Friday, December 28, 2012

Django Unchained [2012]

MPAA (R)  CNS/USCCB (L)  Michael Phillips (2 Stars)  Richard Roeper (A)  TheOnion/AVClub (A-)  Fr. Dennis (4 Stars - yes it's violent but it definitely has a purpose/Prophetic voice)

IMDb listing
CNS/USCCB review
Michael Phillips' review
Richard Roeper's review
The Onion/AVClub's review

It's probably safe to say that American racists will probably not much like Django Unchained (written and directed by Quentin Tarantino).  With characteristically blunt, often blood-splattering / bone-crushing humor (the film, like his previous Inglorious Basterds [2009] is definitely not for everybody) he and his cast and especially Inglorious Basterds' academy award winner Christoph Waltz go after the actual savagery of America's Original Sin -- racism/slavery.  Yes, this is not a pretty film.  Both African-American director Spike Lee and the CNS/USCCB's media office have definite issues with its violence.  But whereas Quentin Tarantino has produced films with utterly over-the-top blood-splattering violence with no discernible point at all (Kill Bill [2004] comes to mind ...), IMHO at least (and I know there will be people who will disagree with me) he has learned to "tame" / focus that violence in the service of the story/point that he has been trying to make in Inglorious Basterds [2009] and now Django Unchained [2012]: You don't much like the violence of these films?  Well what about the violence of the Holocaust or of Slavery where the "Fuhrers" / Slave Masters could truly do whatever they want?  I get the point.  I'm sure that the vast majority of the viewers of QT's last two films get it as well.  And I'm positive that both Quentin Tarantino and Christoph Waltz understood (and indeed were making) this point too. 

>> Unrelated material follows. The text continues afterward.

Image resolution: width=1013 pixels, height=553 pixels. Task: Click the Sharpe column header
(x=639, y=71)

Indeed, Christoph Waltz plays a somewhat "atoning role" as Dr. Schultz a German immigrant dentist who after coming to the United States in the 1840s-50s decided to go into the "bounty hunting" business instead.  Looking for the African-American slave Django (played by Jamie Foxx) who could identify three white brothers wanted for crimes "back east," he "buys" him promising him freedom as soon as the two are able to bring the three brothers to justice "dead or alive" (and it's actually far easier in the bounty hunting business to bring fugitive criminals to justice "dead" than "alive," assuming that they were identified correctly ...).   It's a deal that Django "can't really refuse," but it's better than remaining in chains forever...

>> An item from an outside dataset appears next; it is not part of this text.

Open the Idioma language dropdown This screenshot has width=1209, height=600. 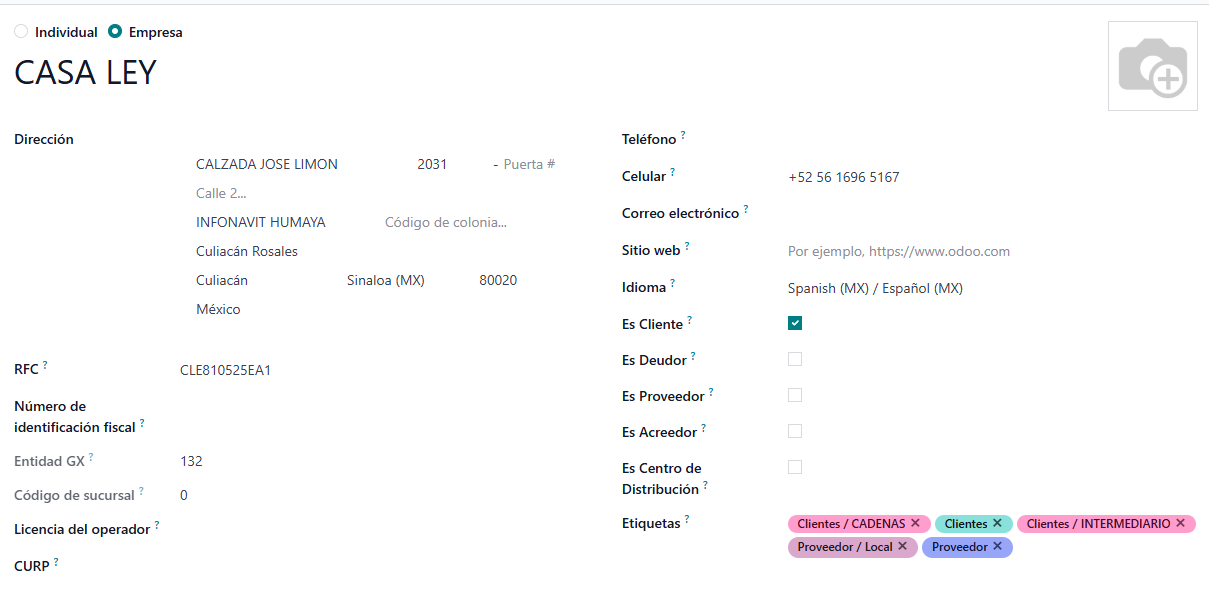(x=875, y=288)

But upon hearing of Django's sad story -- that he once had an wife (also an African American slave) named Broomhilda (played by Kerry Washington) who was taken away from him (both were sold off to different owners) at the whim of their slave owner -- and no doubt touched by Django's wife's somewhat surprising and evocative German name (she was named Broomhilda because her original slave owners were German, and Broomhilda is derived from the German mythological maiden named Brunhilde who had been saved by Siegfried from the clutches of the, in this case, vengeful Nordic God Wotan), Dr. Schultz decides to help Django.  He tells Django, "As a German, I'm obligated to help a Siegfried recover his Brunhilde."

In doing so, Christoph Waltz plays in this film not merely a "good German," but honestly a "good white person," who sees the crimes against our common humanity perpetrated by members of his (my) own race and seeks to rectify them.  Many depictions of blood splattering violence/vengeance ensue...

What to make of it?  As I've already written above, let's remember the actual blood splattering violence that raced based slavery and a further century of subsequent Jim Crow segregation entailed: An excellent and thoroughly sober, methodical presentation of the horrors of Jim Crow era lynching is presented in the documentary Shadows of the Lynching Tree [2011].  And that violence was real.